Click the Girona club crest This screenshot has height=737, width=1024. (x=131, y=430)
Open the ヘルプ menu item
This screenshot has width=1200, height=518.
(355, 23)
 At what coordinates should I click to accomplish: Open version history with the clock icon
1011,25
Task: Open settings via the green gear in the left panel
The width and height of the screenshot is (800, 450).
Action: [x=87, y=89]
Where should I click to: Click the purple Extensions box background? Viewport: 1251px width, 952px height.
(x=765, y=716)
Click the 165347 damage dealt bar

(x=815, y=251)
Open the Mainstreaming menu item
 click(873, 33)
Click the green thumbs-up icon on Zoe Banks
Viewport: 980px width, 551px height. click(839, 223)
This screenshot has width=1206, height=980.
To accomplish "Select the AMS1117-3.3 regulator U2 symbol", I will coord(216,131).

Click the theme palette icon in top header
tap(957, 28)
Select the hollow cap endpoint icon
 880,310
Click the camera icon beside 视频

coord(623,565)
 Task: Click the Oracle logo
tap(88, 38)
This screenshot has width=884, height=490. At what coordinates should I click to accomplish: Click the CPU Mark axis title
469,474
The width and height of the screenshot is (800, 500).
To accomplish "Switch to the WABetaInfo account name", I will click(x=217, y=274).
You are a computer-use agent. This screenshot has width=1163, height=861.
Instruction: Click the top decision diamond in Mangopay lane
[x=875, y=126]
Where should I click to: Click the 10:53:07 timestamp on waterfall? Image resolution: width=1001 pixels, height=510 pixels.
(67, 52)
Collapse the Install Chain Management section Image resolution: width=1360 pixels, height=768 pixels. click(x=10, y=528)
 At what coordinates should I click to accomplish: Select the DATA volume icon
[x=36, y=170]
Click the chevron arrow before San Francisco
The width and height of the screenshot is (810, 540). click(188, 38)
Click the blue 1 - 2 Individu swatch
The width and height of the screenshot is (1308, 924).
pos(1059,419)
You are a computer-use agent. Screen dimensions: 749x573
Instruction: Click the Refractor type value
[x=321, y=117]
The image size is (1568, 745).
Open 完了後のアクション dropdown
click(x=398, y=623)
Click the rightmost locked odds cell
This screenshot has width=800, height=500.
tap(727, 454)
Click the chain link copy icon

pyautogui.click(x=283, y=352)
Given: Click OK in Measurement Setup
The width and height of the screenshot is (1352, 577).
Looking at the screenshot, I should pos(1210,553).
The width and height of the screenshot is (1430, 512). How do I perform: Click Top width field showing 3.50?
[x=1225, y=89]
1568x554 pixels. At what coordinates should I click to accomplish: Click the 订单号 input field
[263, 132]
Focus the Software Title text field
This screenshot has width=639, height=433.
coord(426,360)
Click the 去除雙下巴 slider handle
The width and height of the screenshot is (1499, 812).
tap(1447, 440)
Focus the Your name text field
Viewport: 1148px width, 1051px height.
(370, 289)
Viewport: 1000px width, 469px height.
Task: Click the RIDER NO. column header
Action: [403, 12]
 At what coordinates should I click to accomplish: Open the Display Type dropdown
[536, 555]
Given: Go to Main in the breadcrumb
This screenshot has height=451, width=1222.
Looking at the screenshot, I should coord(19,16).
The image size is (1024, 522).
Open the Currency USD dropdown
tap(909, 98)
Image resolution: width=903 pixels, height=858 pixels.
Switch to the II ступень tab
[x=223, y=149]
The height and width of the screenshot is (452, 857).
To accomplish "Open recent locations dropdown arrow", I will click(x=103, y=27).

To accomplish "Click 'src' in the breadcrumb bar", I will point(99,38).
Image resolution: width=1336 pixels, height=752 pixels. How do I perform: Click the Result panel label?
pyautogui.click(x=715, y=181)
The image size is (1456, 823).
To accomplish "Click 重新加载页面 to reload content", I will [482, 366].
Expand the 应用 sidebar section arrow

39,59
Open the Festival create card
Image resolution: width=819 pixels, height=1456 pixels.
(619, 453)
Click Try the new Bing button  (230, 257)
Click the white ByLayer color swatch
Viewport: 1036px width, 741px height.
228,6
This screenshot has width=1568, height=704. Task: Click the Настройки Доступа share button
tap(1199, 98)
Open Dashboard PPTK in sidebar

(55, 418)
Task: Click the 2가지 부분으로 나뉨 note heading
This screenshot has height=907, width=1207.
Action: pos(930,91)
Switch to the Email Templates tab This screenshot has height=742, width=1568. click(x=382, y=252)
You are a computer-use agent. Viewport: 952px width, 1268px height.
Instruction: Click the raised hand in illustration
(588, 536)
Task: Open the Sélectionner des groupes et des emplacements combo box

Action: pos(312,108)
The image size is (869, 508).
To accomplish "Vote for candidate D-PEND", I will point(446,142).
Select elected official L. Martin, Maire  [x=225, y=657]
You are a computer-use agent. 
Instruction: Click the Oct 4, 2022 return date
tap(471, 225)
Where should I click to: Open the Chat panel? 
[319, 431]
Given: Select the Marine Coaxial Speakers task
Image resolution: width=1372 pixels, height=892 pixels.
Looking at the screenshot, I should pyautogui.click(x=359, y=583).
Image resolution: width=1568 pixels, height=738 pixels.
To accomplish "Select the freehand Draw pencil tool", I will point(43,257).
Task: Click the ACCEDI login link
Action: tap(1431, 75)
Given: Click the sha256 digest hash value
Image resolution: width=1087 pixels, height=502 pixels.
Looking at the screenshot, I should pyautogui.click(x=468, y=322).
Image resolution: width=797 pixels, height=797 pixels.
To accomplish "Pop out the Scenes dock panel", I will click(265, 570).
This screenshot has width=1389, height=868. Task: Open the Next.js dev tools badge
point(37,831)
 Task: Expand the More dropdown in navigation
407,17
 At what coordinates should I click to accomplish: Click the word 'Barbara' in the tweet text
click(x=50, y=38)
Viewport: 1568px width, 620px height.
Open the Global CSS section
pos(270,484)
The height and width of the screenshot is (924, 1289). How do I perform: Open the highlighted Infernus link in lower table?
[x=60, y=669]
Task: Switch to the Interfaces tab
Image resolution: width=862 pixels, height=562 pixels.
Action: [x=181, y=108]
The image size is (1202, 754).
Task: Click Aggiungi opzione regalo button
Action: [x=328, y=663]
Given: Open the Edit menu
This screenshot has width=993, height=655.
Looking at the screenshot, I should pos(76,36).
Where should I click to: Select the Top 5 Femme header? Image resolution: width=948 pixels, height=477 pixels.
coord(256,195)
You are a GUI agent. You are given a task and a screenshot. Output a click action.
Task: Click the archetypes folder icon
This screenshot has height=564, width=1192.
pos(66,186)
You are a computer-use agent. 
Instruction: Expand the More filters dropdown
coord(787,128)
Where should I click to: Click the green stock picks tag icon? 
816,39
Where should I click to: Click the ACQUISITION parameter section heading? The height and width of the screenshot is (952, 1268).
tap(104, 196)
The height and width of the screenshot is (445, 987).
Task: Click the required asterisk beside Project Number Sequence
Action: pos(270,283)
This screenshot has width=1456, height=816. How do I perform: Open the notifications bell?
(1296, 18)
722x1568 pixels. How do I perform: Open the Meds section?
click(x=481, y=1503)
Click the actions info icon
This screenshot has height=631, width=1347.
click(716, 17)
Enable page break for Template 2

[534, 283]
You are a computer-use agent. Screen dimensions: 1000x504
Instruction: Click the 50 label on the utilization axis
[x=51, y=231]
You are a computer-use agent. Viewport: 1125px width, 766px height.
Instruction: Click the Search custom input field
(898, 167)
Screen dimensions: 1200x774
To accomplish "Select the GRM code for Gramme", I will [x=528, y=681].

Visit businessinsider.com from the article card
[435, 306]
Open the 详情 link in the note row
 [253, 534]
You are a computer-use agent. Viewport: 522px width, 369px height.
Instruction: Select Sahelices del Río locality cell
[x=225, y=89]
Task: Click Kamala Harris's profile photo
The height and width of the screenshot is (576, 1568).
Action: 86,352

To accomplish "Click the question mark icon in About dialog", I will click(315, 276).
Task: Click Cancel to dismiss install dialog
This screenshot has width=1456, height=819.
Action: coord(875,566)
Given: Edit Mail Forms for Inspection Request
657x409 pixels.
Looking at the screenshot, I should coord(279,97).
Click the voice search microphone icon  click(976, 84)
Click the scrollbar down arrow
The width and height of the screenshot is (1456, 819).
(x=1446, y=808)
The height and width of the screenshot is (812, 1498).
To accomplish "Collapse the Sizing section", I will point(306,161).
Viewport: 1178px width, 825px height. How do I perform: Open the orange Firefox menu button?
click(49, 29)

= = = = =

WHAT THE TASK REQUIRES: Rewrite the lines of the material as a numbered list, starting at the line that contains "Open the Mainstreaming menu item" and ending at the line that contains "Looking at the screenshot, I should pos(1210,553).", leaving out blank lines.

ANSWER TO THIS EXERCISE:
1. Open the Mainstreaming menu item
2.  click(873, 33)
3. Click the green thumbs-up icon on Zoe Banks
4. Viewport: 980px width, 551px height. click(839, 223)
5. This screenshot has width=1206, height=980.
6. To accomplish "Select the AMS1117-3.3 regulator U2 symbol", I will coord(216,131).
7. Click the theme palette icon in top header
8. tap(957, 28)
9. Select the hollow cap endpoint icon
10.  880,310
11. Click the camera icon beside 视频
12. coord(623,565)
13.  Task: Click the Oracle logo
14. tap(88, 38)
15. This screenshot has width=884, height=490. At what coordinates should I click to accomplish: Click the CPU Mark axis title
16. 469,474
17. The width and height of the screenshot is (800, 500).
18. To accomplish "Switch to the WABetaInfo account name", I will click(x=217, y=274).
19. You are a computer-use agent. This screenshot has width=1163, height=861.
20. Instruction: Click the top decision diamond in Mangopay lane
21. [x=875, y=126]
22. Where should I click to: Click the 10:53:07 timestamp on waterfall? Image resolution: width=1001 pixels, height=510 pixels.
23. (67, 52)
24. Collapse the Install Chain Management section Image resolution: width=1360 pixels, height=768 pixels. click(x=10, y=528)
25.  At what coordinates should I click to accomplish: Select the DATA volume icon
26. [x=36, y=170]
27. Click the chevron arrow before San Francisco
28. The width and height of the screenshot is (810, 540). click(188, 38)
29. Click the blue 1 - 2 Individu swatch
30. The width and height of the screenshot is (1308, 924).
31. pos(1059,419)
32. You are a computer-use agent. Screen dimensions: 749x573
33. Instruction: Click the Refractor type value
34. [x=321, y=117]
35. The image size is (1568, 745).
36. Open 完了後のアクション dropdown
37. click(x=398, y=623)
38. Click the rightmost locked odds cell
39. This screenshot has width=800, height=500.
40. tap(727, 454)
41. Click the chain link copy icon
42. pyautogui.click(x=283, y=352)
43. Given: Click OK in Measurement Setup
44. The width and height of the screenshot is (1352, 577).
45. Looking at the screenshot, I should pos(1210,553).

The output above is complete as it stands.